*Aim of the exercise*: In this exercise, every entry below is to be reproduced word for word.

*Entries supplied*:

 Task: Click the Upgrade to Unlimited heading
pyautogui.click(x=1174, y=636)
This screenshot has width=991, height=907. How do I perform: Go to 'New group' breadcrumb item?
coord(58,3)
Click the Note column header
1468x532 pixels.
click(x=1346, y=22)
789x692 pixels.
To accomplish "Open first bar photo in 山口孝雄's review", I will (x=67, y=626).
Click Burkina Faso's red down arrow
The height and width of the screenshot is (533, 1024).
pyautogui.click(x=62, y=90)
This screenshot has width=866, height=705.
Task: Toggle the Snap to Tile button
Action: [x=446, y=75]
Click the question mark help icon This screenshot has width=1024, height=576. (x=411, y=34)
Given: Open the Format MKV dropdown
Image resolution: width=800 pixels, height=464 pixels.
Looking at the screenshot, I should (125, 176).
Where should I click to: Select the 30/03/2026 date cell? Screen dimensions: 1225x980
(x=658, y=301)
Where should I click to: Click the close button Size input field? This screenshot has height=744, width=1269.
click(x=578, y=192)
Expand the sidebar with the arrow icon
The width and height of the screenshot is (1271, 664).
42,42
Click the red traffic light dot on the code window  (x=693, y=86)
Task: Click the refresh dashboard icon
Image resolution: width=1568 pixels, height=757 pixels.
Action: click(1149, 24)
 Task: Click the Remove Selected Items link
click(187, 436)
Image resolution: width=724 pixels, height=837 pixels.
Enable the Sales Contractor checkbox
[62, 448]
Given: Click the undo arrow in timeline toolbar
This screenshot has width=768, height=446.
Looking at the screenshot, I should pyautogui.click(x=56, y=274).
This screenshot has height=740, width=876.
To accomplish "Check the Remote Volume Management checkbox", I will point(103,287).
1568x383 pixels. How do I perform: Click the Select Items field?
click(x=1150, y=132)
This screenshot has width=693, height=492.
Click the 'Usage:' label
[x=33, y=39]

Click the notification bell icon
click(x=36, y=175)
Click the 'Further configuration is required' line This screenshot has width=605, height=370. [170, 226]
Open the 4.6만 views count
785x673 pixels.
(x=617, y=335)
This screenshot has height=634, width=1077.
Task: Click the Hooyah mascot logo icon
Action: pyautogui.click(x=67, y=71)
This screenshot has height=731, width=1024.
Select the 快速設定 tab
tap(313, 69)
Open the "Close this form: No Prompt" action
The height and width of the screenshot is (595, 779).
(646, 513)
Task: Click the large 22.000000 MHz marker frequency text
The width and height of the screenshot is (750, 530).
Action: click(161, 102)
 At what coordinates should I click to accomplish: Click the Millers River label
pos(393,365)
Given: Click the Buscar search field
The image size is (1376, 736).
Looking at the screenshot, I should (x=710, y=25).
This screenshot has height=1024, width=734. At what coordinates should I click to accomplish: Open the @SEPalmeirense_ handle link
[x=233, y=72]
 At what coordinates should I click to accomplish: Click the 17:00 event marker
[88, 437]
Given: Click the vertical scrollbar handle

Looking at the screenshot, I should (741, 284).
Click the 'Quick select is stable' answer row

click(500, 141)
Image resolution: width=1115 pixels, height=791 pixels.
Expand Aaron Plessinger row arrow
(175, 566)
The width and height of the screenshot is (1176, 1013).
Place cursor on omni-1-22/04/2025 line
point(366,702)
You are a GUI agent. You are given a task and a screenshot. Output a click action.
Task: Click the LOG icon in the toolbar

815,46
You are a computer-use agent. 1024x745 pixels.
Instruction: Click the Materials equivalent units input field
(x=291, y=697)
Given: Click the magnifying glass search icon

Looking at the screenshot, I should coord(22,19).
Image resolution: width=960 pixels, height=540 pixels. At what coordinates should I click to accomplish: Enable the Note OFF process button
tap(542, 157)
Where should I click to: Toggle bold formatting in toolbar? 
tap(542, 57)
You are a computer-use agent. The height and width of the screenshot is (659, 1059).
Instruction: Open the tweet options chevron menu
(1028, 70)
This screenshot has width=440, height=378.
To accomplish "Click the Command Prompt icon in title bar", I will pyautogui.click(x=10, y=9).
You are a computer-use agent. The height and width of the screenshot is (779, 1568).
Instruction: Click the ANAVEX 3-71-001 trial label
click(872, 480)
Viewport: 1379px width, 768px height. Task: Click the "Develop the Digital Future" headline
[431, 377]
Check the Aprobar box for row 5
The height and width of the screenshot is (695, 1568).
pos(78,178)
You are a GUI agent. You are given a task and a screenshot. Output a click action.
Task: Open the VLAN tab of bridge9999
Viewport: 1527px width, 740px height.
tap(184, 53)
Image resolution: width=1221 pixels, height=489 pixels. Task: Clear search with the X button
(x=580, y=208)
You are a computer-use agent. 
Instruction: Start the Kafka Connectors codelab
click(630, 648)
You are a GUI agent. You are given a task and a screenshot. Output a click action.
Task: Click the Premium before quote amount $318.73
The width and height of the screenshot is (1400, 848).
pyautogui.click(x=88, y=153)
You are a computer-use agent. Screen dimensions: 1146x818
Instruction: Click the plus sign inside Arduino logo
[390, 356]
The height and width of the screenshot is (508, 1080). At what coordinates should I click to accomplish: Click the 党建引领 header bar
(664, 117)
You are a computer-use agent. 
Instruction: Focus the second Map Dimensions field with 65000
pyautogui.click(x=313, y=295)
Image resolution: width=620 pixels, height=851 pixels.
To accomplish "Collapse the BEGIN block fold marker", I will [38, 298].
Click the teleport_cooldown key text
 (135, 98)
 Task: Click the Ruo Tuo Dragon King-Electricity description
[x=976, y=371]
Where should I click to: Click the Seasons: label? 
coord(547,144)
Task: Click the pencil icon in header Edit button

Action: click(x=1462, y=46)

*Reply to the exercise*:
 Task: Click the Upgrade to Unlimited heading
pyautogui.click(x=1174, y=636)
This screenshot has width=991, height=907. How do I perform: Go to 'New group' breadcrumb item?
coord(58,3)
Click the Note column header
1468x532 pixels.
click(x=1346, y=22)
789x692 pixels.
To accomplish "Open first bar photo in 山口孝雄's review", I will (x=67, y=626).
Click Burkina Faso's red down arrow
The height and width of the screenshot is (533, 1024).
pyautogui.click(x=62, y=90)
This screenshot has width=866, height=705.
Task: Toggle the Snap to Tile button
Action: [x=446, y=75]
Click the question mark help icon This screenshot has width=1024, height=576. (x=411, y=34)
Given: Open the Format MKV dropdown
Image resolution: width=800 pixels, height=464 pixels.
Looking at the screenshot, I should (125, 176).
Where should I click to: Select the 30/03/2026 date cell? Screen dimensions: 1225x980
(x=658, y=301)
Where should I click to: Click the close button Size input field? This screenshot has height=744, width=1269.
click(x=578, y=192)
Expand the sidebar with the arrow icon
The width and height of the screenshot is (1271, 664).
42,42
Click the red traffic light dot on the code window  (x=693, y=86)
Task: Click the refresh dashboard icon
Image resolution: width=1568 pixels, height=757 pixels.
Action: click(1149, 24)
 Task: Click the Remove Selected Items link
click(187, 436)
Image resolution: width=724 pixels, height=837 pixels.
Enable the Sales Contractor checkbox
[62, 448]
Given: Click the undo arrow in timeline toolbar
This screenshot has width=768, height=446.
Looking at the screenshot, I should pyautogui.click(x=56, y=274).
This screenshot has height=740, width=876.
To accomplish "Check the Remote Volume Management checkbox", I will point(103,287).
1568x383 pixels. How do I perform: Click the Select Items field?
click(x=1150, y=132)
This screenshot has width=693, height=492.
Click the 'Usage:' label
[x=33, y=39]

Click the notification bell icon
click(x=36, y=175)
Click the 'Further configuration is required' line This screenshot has width=605, height=370. [170, 226]
Open the 4.6만 views count
785x673 pixels.
(x=617, y=335)
This screenshot has height=634, width=1077.
Task: Click the Hooyah mascot logo icon
Action: pyautogui.click(x=67, y=71)
This screenshot has height=731, width=1024.
Select the 快速設定 tab
tap(313, 69)
Open the "Close this form: No Prompt" action
The height and width of the screenshot is (595, 779).
(646, 513)
Task: Click the large 22.000000 MHz marker frequency text
The width and height of the screenshot is (750, 530).
Action: click(161, 102)
 At what coordinates should I click to accomplish: Click the Millers River label
pos(393,365)
Given: Click the Buscar search field
The image size is (1376, 736).
Looking at the screenshot, I should (x=710, y=25).
This screenshot has height=1024, width=734. At what coordinates should I click to accomplish: Open the @SEPalmeirense_ handle link
[x=233, y=72]
 At what coordinates should I click to accomplish: Click the 17:00 event marker
[88, 437]
Given: Click the vertical scrollbar handle

Looking at the screenshot, I should (741, 284).
Click the 'Quick select is stable' answer row

click(500, 141)
Image resolution: width=1115 pixels, height=791 pixels.
Expand Aaron Plessinger row arrow
(175, 566)
The width and height of the screenshot is (1176, 1013).
Place cursor on omni-1-22/04/2025 line
point(366,702)
You are a GUI agent. You are given a task and a screenshot. Output a click action.
Task: Click the LOG icon in the toolbar

815,46
You are a computer-use agent. 1024x745 pixels.
Instruction: Click the Materials equivalent units input field
(x=291, y=697)
Given: Click the magnifying glass search icon

Looking at the screenshot, I should coord(22,19).
Image resolution: width=960 pixels, height=540 pixels. At what coordinates should I click to accomplish: Enable the Note OFF process button
tap(542, 157)
Where should I click to: Toggle bold formatting in toolbar? 
tap(542, 57)
You are a computer-use agent. The height and width of the screenshot is (659, 1059).
Instruction: Open the tweet options chevron menu
(1028, 70)
This screenshot has width=440, height=378.
To accomplish "Click the Command Prompt icon in title bar", I will pyautogui.click(x=10, y=9).
You are a computer-use agent. The height and width of the screenshot is (779, 1568).
Instruction: Click the ANAVEX 3-71-001 trial label
click(872, 480)
Viewport: 1379px width, 768px height. Task: Click the "Develop the Digital Future" headline
[431, 377]
Check the Aprobar box for row 5
The height and width of the screenshot is (695, 1568).
pos(78,178)
You are a GUI agent. You are given a task and a screenshot. Output a click action.
Task: Open the VLAN tab of bridge9999
Viewport: 1527px width, 740px height.
tap(184, 53)
Image resolution: width=1221 pixels, height=489 pixels. Task: Clear search with the X button
(x=580, y=208)
You are a computer-use agent. 
Instruction: Start the Kafka Connectors codelab
click(630, 648)
You are a GUI agent. You are given a task and a screenshot. Output a click action.
Task: Click the Premium before quote amount $318.73
The width and height of the screenshot is (1400, 848).
pyautogui.click(x=88, y=153)
You are a computer-use agent. Screen dimensions: 1146x818
Instruction: Click the plus sign inside Arduino logo
[390, 356]
The height and width of the screenshot is (508, 1080). At what coordinates should I click to accomplish: Click the 党建引领 header bar
(664, 117)
You are a computer-use agent. 
Instruction: Focus the second Map Dimensions field with 65000
pyautogui.click(x=313, y=295)
Image resolution: width=620 pixels, height=851 pixels.
To accomplish "Collapse the BEGIN block fold marker", I will [38, 298].
Click the teleport_cooldown key text
 (135, 98)
 Task: Click the Ruo Tuo Dragon King-Electricity description
[x=976, y=371]
Where should I click to: Click the Seasons: label? 
coord(547,144)
Task: Click the pencil icon in header Edit button

Action: click(x=1462, y=46)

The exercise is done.